Jesús nos habla hoy de aquel día. ¿Qué significa aquel día? La parusía, el fin del mundo. Cuando leemos la Biblia, hay tres enseñanzas sobre el fin del mundo. Uno, no hay fecha, así que no hagamos caso a ningún charlatán. Dos, parece un acontecimiento inminente. Ya, ya, ya, pero todavía no. Parece que ya, ya, ya, ya. Momentito, paciencia. El Señor tiene sus tiempos. San Agustín decía, "Estamos ya en la última hora, pero es larga esa hora." Número tres, hay unos signos. Uno de los signos es que el mal se va a desatar. Lo hemos escuchado en la primera lectura. Se habla de cuatro fieras, cuatro bestias. ¿Cuál es la peor? La cuarta. La cuarta va a vencer a los santos del Altísimo. Llegará un momento en que parece que el mal va a triunfar. Los santos del Altísimo representan a los justos, aquellos miembros de la iglesia que se esfuerzan por ser fieles a Cristo. Llegará un momento en que el mal los va a destrozar. Pero dice la profecía de Daniel que va a intervenir el anciano. ¿Quién es el anciano? Dios Padre. el hijo del hombre Jesucristo. Y entonces será derrotada esta bestia que ha querido cambiar la ley, la ley de Dios. Hoy vemos con dolor como lo anormal pasa como normal, la inmoralidad de todo tipo.

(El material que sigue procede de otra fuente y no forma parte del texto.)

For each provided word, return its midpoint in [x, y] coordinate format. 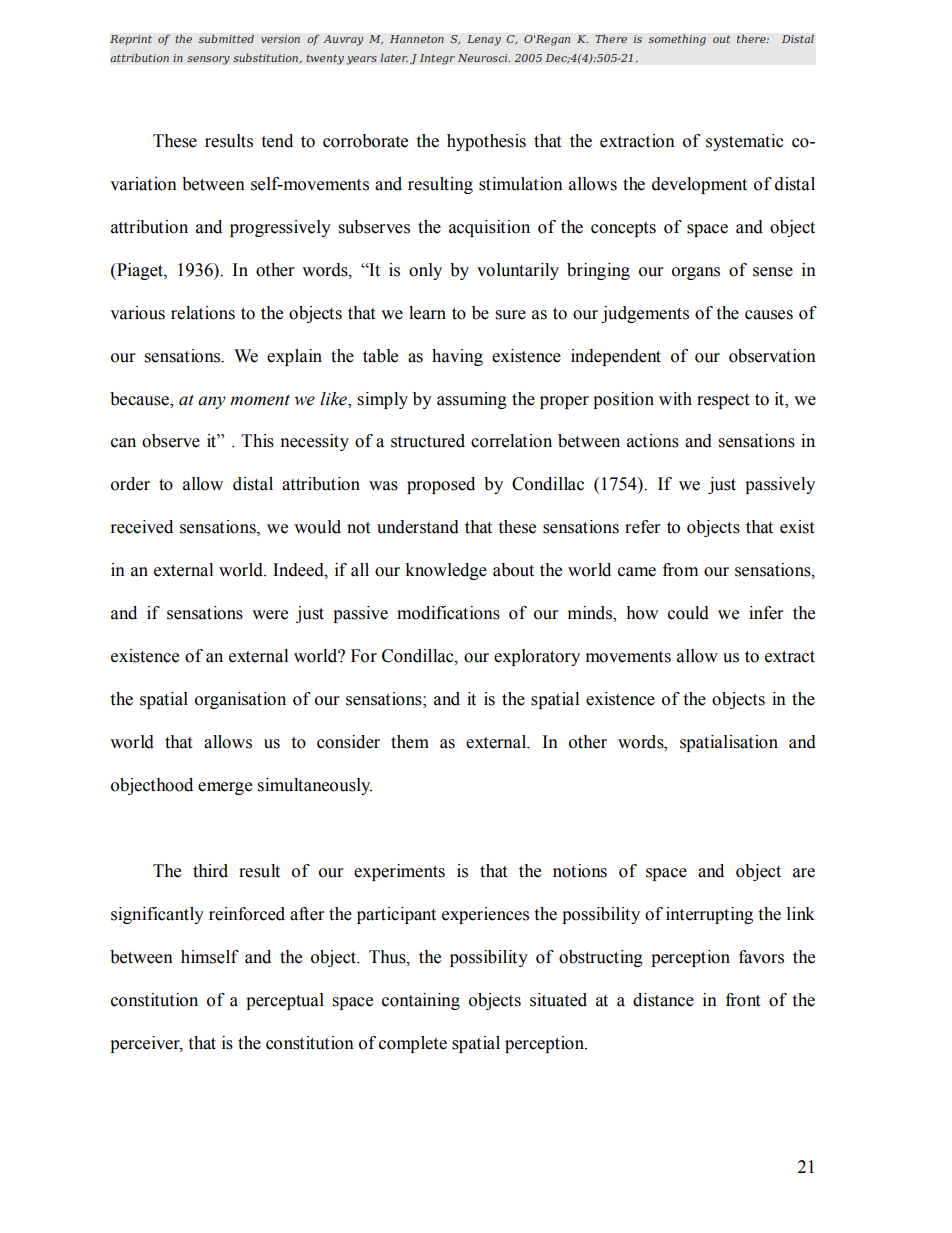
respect [723, 401]
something [677, 40]
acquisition [489, 228]
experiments [399, 872]
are [804, 873]
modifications [448, 613]
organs [696, 273]
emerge [225, 788]
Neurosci [484, 58]
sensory [208, 60]
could [688, 613]
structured [428, 441]
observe [171, 441]
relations [203, 313]
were [270, 615]
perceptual [285, 1001]
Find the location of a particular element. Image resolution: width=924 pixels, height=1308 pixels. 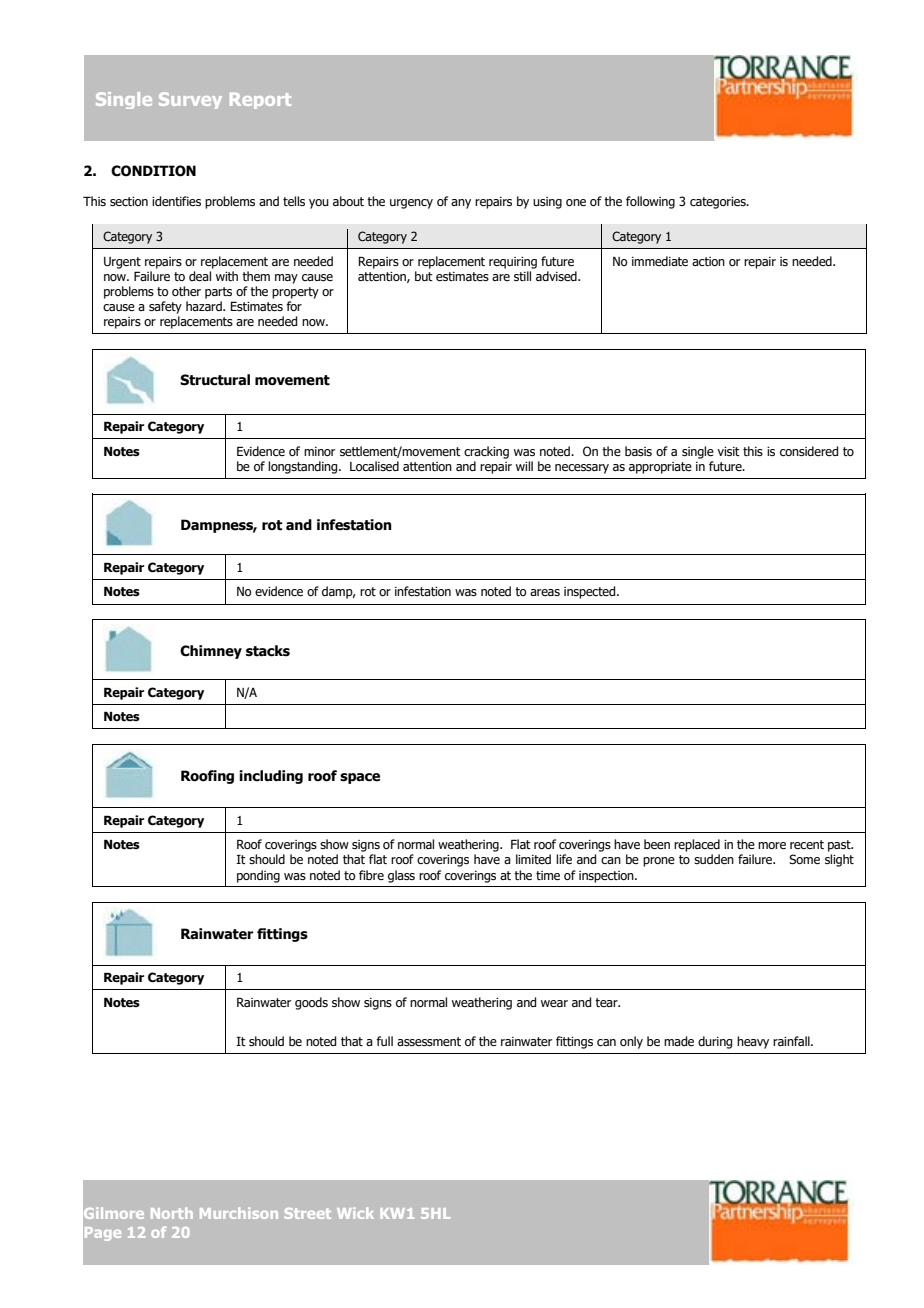

inspected is located at coordinates (591, 592).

Jesús nos ha dicho hoy, ustedes estén despiertos. ¿Qué significa estar despiertos? Vivir en gracia. y hacer que mi familia viva en gracia. Y no se olviden, lo último que Jesús dice antes de subir al cielo es, "Vayan por todo el mundo y anuncien el evangelio." Estar despiertos significa evangelizar, practicar las obras de misericordia. Jesús también les dijo a sus apóstoles, antes de subir al cielo, "Van a recibir la fuerza que viene de lo alto." El Espíritu Santo para ser mis testigos. Hermanos, hay que hablar. Sí, pero ¿cómo está nuestra vida? Estoy reflejando a Cristo. Mis pensamientos reflejan a Cristo. Mis miradas reflejan a Cristo. Lo que digo refleja Cristo. Mi corazón es un corazón centrado en Cristo.
Pidamos a la Virgen nuestra madre que nos ayude a estar siempre despiertos, a estar metidos en el corazón de Cristo.
Dios te salve, María, llena eres de gracia, el Señor es contigo. Bendita tú eres entre todas las mujeres y bendito es el fruto de tu vientre, Jesús. Santa María, madre de Dios, ruega por nosotros pecadores, ahora y en la hora de nuestra muerte. Amén.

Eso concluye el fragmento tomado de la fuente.